Improve your scoring in earlier stages to get more extends, so you have more leeway on the later stages that you're not so good at. That's pretty much how any life system that lets you stock up a bunch of lives operates, from Ikaruga to Battle Garegga to Touhou, even if it's not necessarily score that gives you extends. Just because you're good at scoring in the first two stages and never die in those stages doesn't mean you're that confident on the rest of the stages, too. When getting my Easy 1cc I saved up my lives through the first four stages so I could die a bunch on the stage 5 boss and still clear. When you get to the point where you're good at all the stages then it doesn't matter how extends are given out, and you want them primarily for points anyway.

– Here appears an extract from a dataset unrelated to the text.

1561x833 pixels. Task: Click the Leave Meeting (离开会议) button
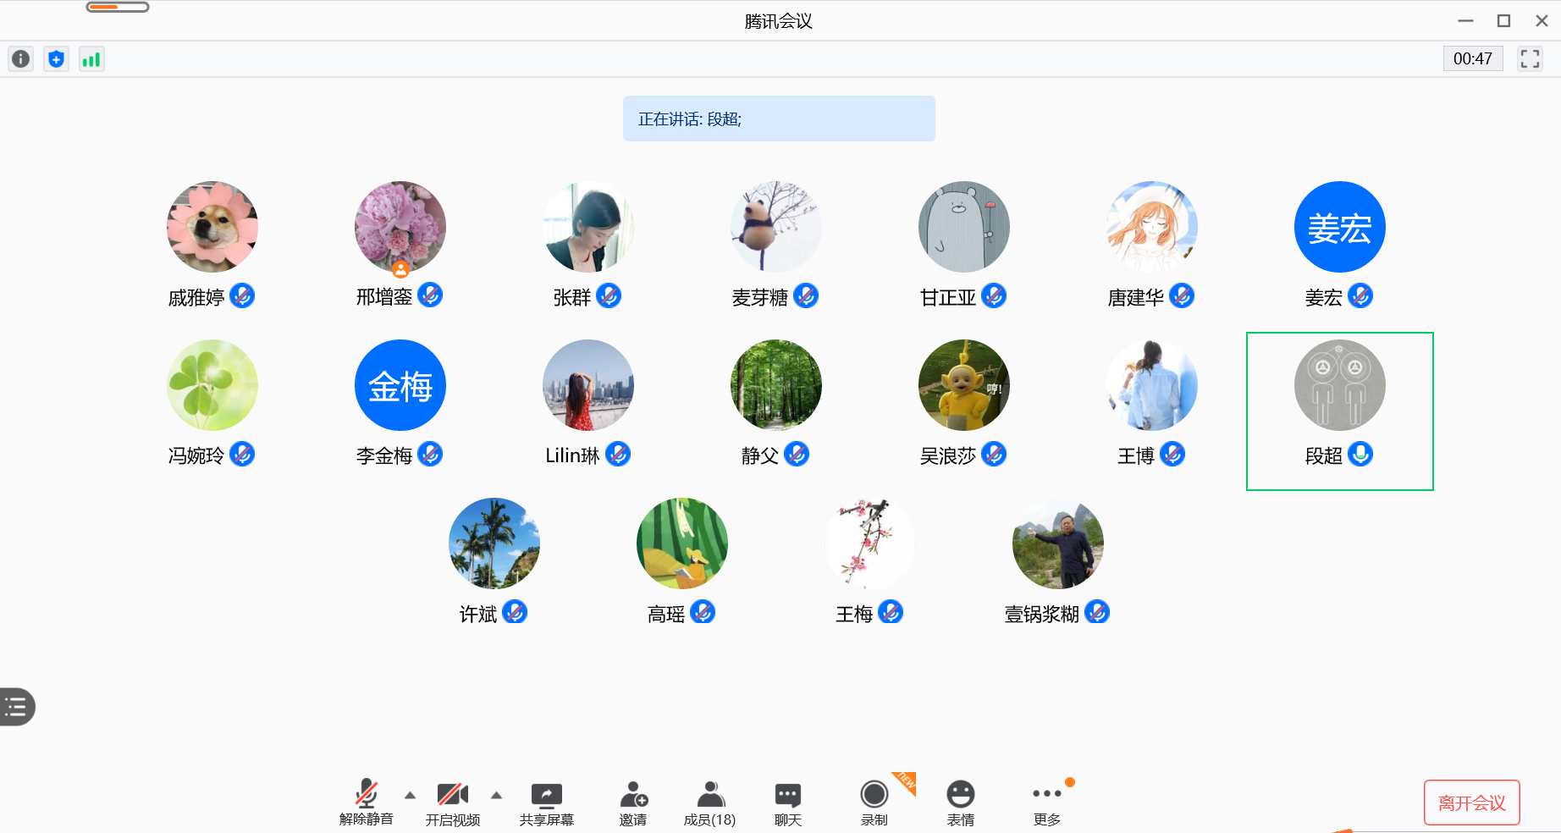point(1471,803)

This gives you multiple ways to improve on your way to a clear - get better at the earlier stages, or get better at the parts in the later stages you're having most trouble with. The same thing applies to something like Battle Garegga rank management, where you can either get really good at Glow Squid, or forego resources in the earlier stages to manage your rank better.

In Dodonpachi, you often have to limit the amount of enemies you kill in order to keep your chain going. Your score suffers if you kill enemies too quickly, which "interrupts the shooting."
Last edited by Shepardus on Tue Sep 22, 2015 12:23 am, edited 1 time in total.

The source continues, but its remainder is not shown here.